Presently most companies (especially in manufacturing) have total cost (TC) based pricing method. It is an age-old formula, which puts margin or markup on TC. For example,
                         Price (P) = TC / (1- M) where M is margin percentage)
[1]
TC can be divided into 2 components: - raw material (RM) and - value addition (VA), which also includes all overheads

absolute Margin (M) = P - TC or in other words margin is premium over total costs which is charged to the customer for adding value to raw material.

Before going further, a few facts, objectives and assumptions;
Fact: Every company has fixed manufacturing capacity Company objective: To maximise profit Assumption: Company faces infinite demand for its products

The problem with TC based pricing is it does not tell us how to differentiate between 2 orders. For example assume that a company is producing two products A & B,

          Product    RM      VA      TC       M      P       Absolute margin
             A        10      40     50       50%    100        50
             B        40      10     50       50%    100        50

From above table, if a company is facing A & B orders, it may consider both orders equally profitable. If criterion is margin percentage or even if absolute margin, both orders fare equally.
But are they so? Consider margin per VA, (money earned on work done) for both products, for A it is 1.25 while for B it is 5. In above method, VA for first part is 300% more than in second part and still company is charging same margin. In simpler words, A takes 4 days in manufacturing, eats-up resources and generates the same amount of money as that of B, which uses only 1 day in production (assuming 10 VA is equal to one day).

From the company’s point of view, it would like to have more of B as with fixed capacity it will be able to do a greater number of projects (=100/10= 10 B type orders) and hence total profit will be (50 x 10 = Rs. 500 for 100% utilization)
But if it is busy with A type orders, it can do only (=100/40 = 2.5 no. of orders). In this situation it will earn net profit of (50 x 2.5 = Rs. 125 for 100% utilization).

From the customer’s point of view, assuming he is making rational choice; he would like to place those orders which provide more value for less money. So based on present pricing method, he will have more tendency to place A type orders with us. Also in cases of multiple part numbers in same RFQ, he can choose to give us those parts for which we are adding more value for less money.

Doubt 2: Why do we need to change margins depending upon complexity/easiness of order and big/small size of order?

1) Complexity/easiness of order: - Before giving this logic, one would like to raise simple question,

For a processing department, which one is more costly?
a) an hour of work for a simple order or
b) an hour of work for a highly complex order
Well answer is both are same. It is because whether simple or complex, we are comparing one hour jobs.

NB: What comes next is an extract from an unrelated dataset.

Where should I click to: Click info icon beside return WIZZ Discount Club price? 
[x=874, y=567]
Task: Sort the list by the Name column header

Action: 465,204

So parameter for comparing complexity of job is number of hours taken. For a complex order, the hours taken will be more than a simpler job and hence cost will go up. This fact gets accounted in cost estimation by costing department, so why do we need to put extra margin for complex job?

2) big/small size of order: - First of all one needs to question basic assumption behind lower margins for higher orders. Common sense says that one needs to give benefit of lower costs to  customer, if he gives us larger orders. Now what are these benefits consists of:
a) less raw material price
b) less manufacturing cost
c) overheads amortized over larger population

And one does pass on all these benefits to the customer. All of these factors are covered in total cost. Since glass cost is less and one is not taking any benefit of it and charging customer the same cost what we got from supplier. Due to learning curve effect, company is taking less time to produce same number of objects and hence it is estimating fewer hours for the job (again passing on the benefit of reduced process cost to customer). Overheads will be less because of larger base and again all overheads are passed to the customer. All in all, company passes all the benefits of mass production to customer even without thinking about it.

On other hand company is still paying to production worker for his effort. Margin is premium charged on effort. So if one is still making same effort why should one ask fewer premiums for a job? One would rather do other jobs which are paying higher premium for an hour worked.

Point is that by reducing margins for larger quantity orders companies are giving double benefit to customer and which need not be given (other than due to external factors like competition etc.)